TASK STATEMENT
Copy the data below exactly. Any pictures in it should be omitted.

• • • •

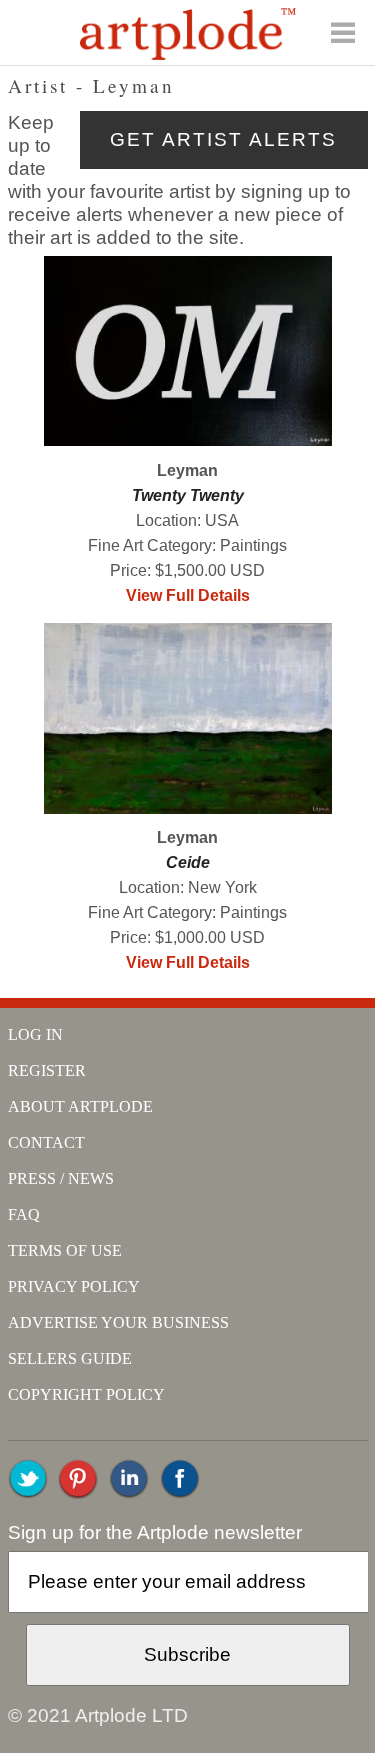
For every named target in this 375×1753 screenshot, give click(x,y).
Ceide (188, 862)
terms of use (65, 1250)
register (47, 1070)
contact (46, 1142)
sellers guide (70, 1358)
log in (35, 1034)
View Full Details (188, 595)
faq (24, 1214)
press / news (61, 1178)
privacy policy (74, 1286)
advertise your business (118, 1322)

• • • •

RESPONSE AREA
For every named target in this 375×1753 screenshot, give click(x,y).
Ceide (188, 862)
terms of use (65, 1250)
register (47, 1070)
contact (46, 1142)
sellers guide (70, 1358)
log in (35, 1034)
View Full Details (188, 595)
faq (24, 1214)
press / news (61, 1178)
privacy policy (74, 1286)
advertise your business (118, 1322)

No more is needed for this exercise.